Opdracht:
Geef alle rijen hieronder weer als een JSON-lijst van strings, met één string per regel en zonder lege regels.

Vermeldingen ontleend aan een verzameling:
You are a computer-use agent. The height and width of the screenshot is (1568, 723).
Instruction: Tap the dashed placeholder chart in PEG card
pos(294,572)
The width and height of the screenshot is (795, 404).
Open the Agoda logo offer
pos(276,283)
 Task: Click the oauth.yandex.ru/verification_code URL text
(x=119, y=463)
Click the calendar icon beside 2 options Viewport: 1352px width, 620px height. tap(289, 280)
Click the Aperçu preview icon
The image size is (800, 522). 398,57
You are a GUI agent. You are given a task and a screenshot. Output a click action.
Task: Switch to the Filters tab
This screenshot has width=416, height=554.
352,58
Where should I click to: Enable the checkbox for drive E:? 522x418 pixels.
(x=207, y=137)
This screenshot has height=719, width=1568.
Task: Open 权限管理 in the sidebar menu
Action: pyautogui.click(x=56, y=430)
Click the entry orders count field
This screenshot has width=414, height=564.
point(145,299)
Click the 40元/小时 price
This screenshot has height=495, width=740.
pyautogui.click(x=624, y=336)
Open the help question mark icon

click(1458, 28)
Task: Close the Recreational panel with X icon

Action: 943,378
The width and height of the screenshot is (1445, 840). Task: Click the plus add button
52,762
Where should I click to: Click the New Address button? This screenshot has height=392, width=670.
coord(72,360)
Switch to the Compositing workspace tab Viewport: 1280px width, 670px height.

Antwoord hieronder:
[
  "You are a computer-use agent. The height and width of the screenshot is (1568, 723).",
  "Instruction: Tap the dashed placeholder chart in PEG card",
  "pos(294,572)",
  "The width and height of the screenshot is (795, 404).",
  "Open the Agoda logo offer",
  "pos(276,283)",
  " Task: Click the oauth.yandex.ru/verification_code URL text",
  "(x=119, y=463)",
  "Click the calendar icon beside 2 options Viewport: 1352px width, 620px height. tap(289, 280)",
  "Click the Aperçu preview icon",
  "The image size is (800, 522). 398,57",
  "You are a GUI agent. You are given a task and a screenshot. Output a click action.",
  "Task: Switch to the Filters tab",
  "This screenshot has width=416, height=554.",
  "352,58",
  "Where should I click to: Enable the checkbox for drive E:? 522x418 pixels.",
  "(x=207, y=137)",
  "This screenshot has height=719, width=1568.",
  "Task: Open 权限管理 in the sidebar menu",
  "Action: pyautogui.click(x=56, y=430)",
  "Click the entry orders count field",
  "This screenshot has width=414, height=564.",
  "point(145,299)",
  "Click the 40元/小时 price",
  "This screenshot has height=495, width=740.",
  "pyautogui.click(x=624, y=336)",
  "Open the help question mark icon",
  "click(1458, 28)",
  "Task: Close the Recreational panel with X icon",
  "Action: 943,378",
  "The width and height of the screenshot is (1445, 840). Task: Click the plus add button",
  "52,762",
  "Where should I click to: Click the New Address button? This screenshot has height=392, width=670.",
  "coord(72,360)",
  "Switch to the Compositing workspace tab Viewport: 1280px width, 670px height."
]